We’re all avatars for the public’s desires. There’s really no way around it. We can deconstruct and reassemble these desires in ways that seem more open, more inclusive, but it all adds up to the same thing. Inheritance. Privilege. We have these mechanisms for understanding but we still can’t do much with it, other than increase our empathetic capacities, possibly allowing pleasure to enter our lives in ways it otherwise wouldn’t, allowing for opportunities we wouldn’t otherwise notice, but always with that same underlying scheme in mind. I'm not saying this scheme rules our lives entirely but in the realm of the public it dominates. And publications are public, of course. It's the language I speak.


3 Books is described by your publisher as “a collection of drawings, a photo book, and a catalogue of paintings” but not a “comic.” Do you make comics ? How do you feel about 3 Books being read in the context of comics?

I'll always make comics and I'll always be disappointed with its limits.


What do you see as the limits of “comics” as a term?

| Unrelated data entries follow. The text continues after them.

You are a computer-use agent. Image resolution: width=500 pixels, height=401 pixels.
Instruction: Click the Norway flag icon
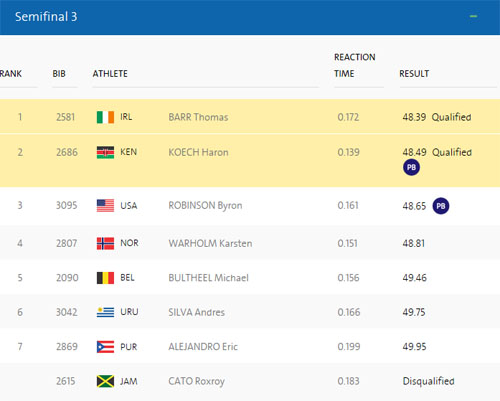tap(105, 243)
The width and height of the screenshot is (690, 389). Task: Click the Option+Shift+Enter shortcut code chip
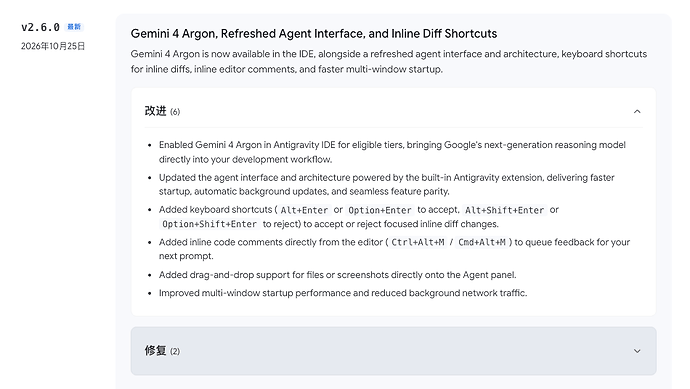click(209, 224)
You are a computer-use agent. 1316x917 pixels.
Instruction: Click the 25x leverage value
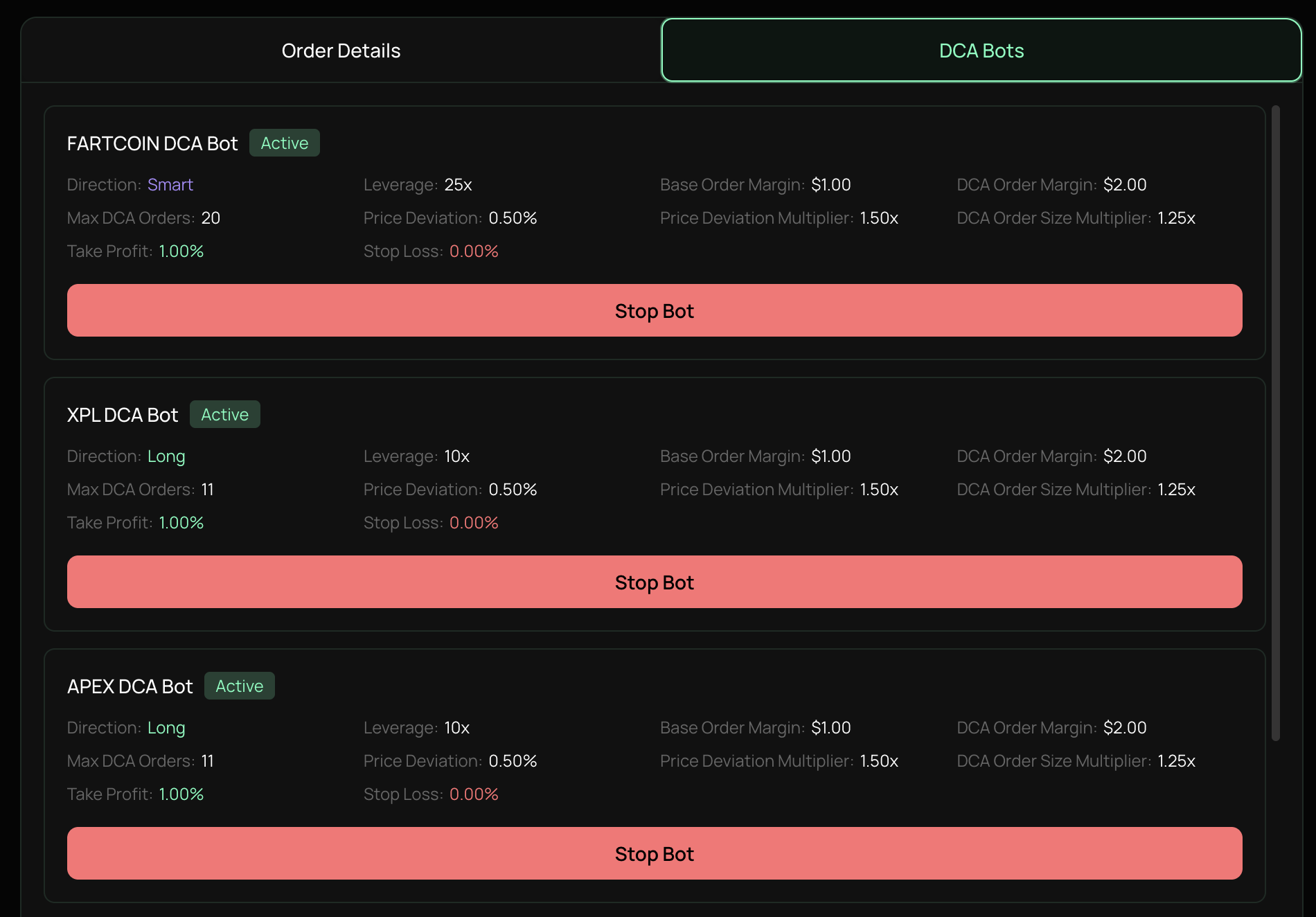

Well, comics is a fan community. It's perhaps more about personal health than anything else. I'm beyond trashing it. There's a reason I'm a part of it. R.H Quaytman mentions how books allow one to create their own architecture in which to present their work. That degree of control is necessary on a health level for me. But then there's the architecture of spx. Tents set up in a hotel. These are fairs more than festivals. The festive element is like this awful weight attached, a sense that showing up is half the work. The best shows are the ones where no money is made. But where do you go from there?


Bill Blackbeard’s collection lives on in libraries, TJC print editions are over, Comets Comets is now a Russian tech site, and tumblr posts from years ago can suddenly reappear and become new again. How do you view art history, or more specifically comics history, in the post-net world?

The stage is certainly set in comics for a lot of history being made. That’s the message that’s been building and seems to have culminated in this last spx.


What aspect of tumblr is most interesting to you in relation to comics and/or art?

I think the notes are interesting.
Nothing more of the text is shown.